• [DESCRIPTION OF THE TASK]:
Duplicate the stretch of entries from the line that contains "Switch to M1 timeframe" through the line that contains "click(x=86, y=427)", including both ends. Leave the pictures out of your answer.

• [TASK INPUTS]:
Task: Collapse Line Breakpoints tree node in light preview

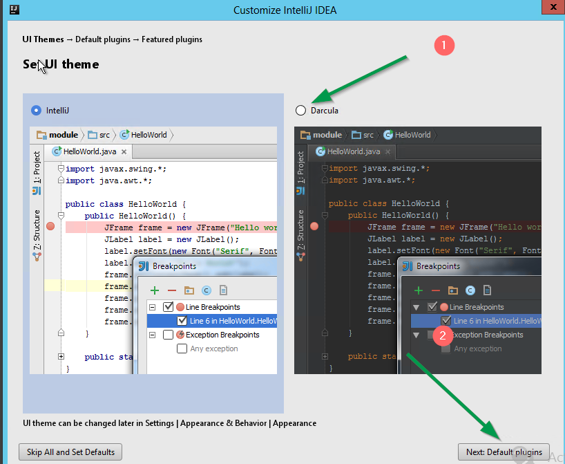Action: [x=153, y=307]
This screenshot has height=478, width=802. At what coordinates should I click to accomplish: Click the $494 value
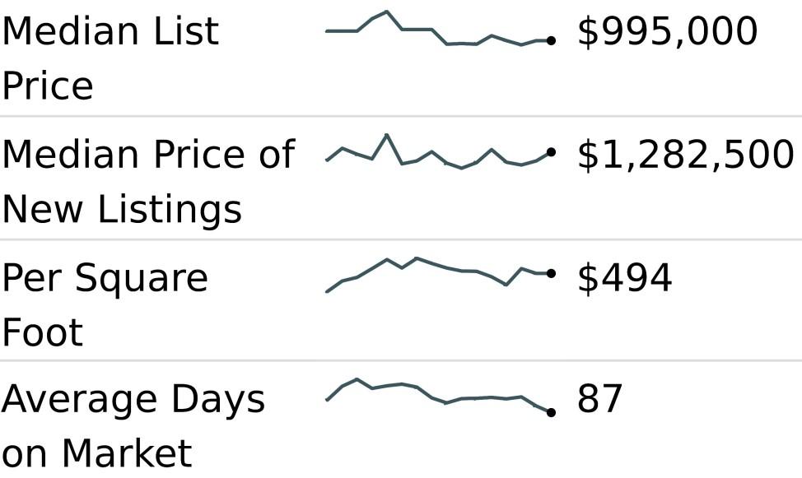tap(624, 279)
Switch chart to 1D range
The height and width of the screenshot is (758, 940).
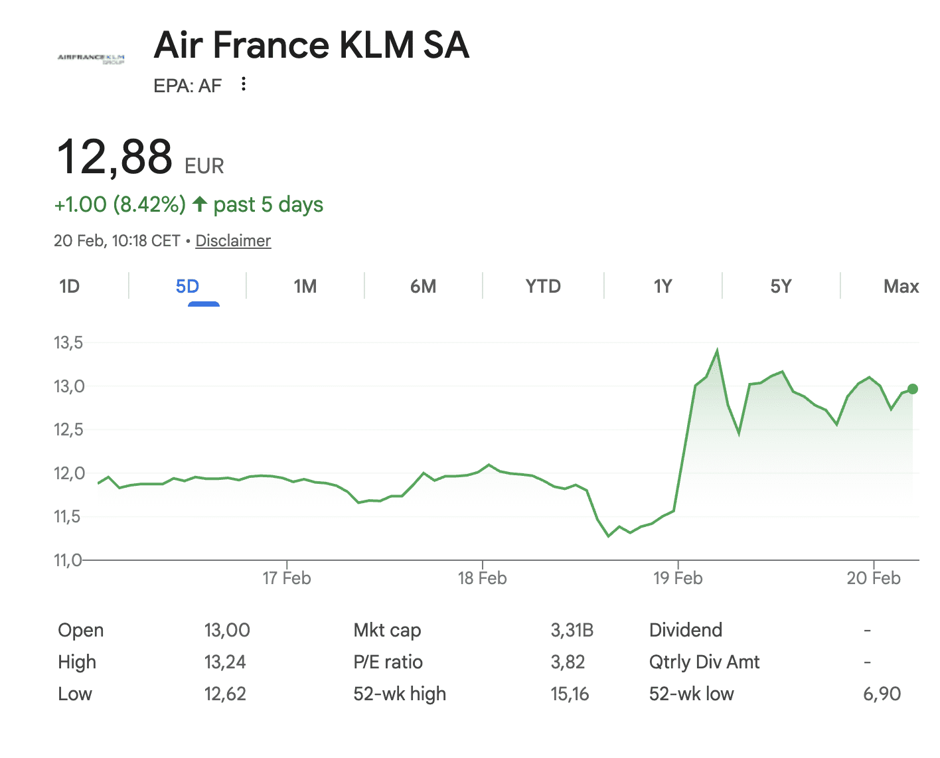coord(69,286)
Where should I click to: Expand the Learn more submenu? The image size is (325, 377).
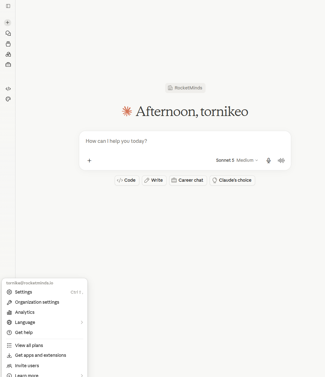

==

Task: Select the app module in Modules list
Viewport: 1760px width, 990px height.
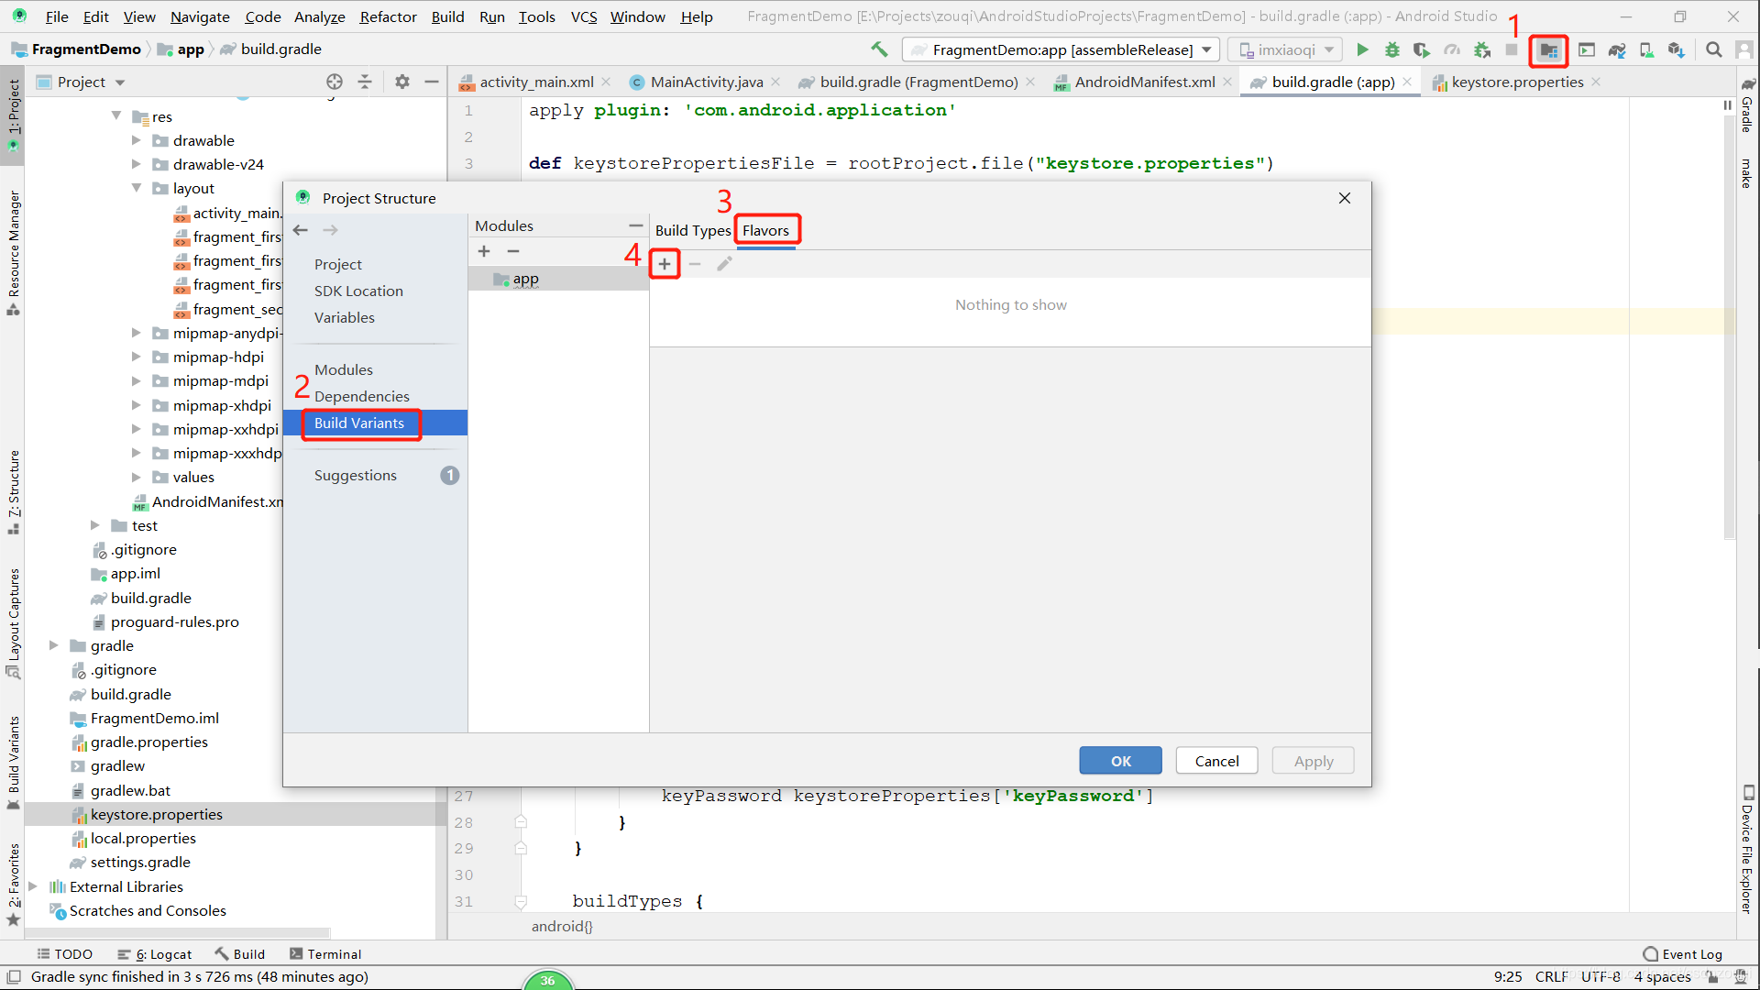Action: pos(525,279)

* * *

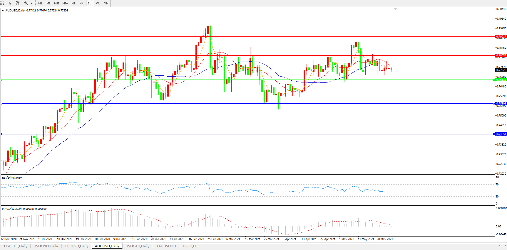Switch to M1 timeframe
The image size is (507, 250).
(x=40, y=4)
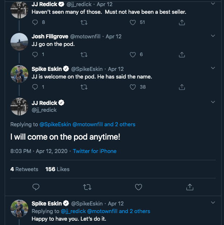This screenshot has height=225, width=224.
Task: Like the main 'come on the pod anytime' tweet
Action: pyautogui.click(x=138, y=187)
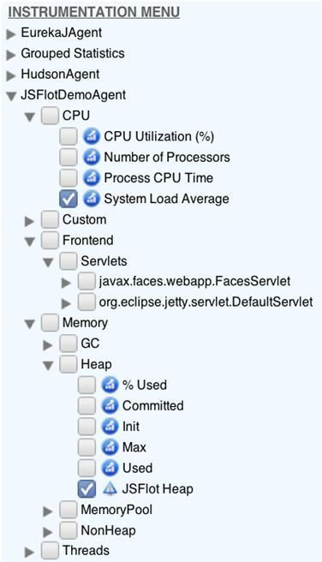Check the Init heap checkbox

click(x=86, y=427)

• [IN RESPONSE]:
Switch to M1 timeframe
The image size is (507, 250).
(x=40, y=4)
This screenshot has height=225, width=224.
Task: Like the main 'come on the pod anytime' tweet
Action: pyautogui.click(x=138, y=187)
Check the Init heap checkbox

click(x=86, y=427)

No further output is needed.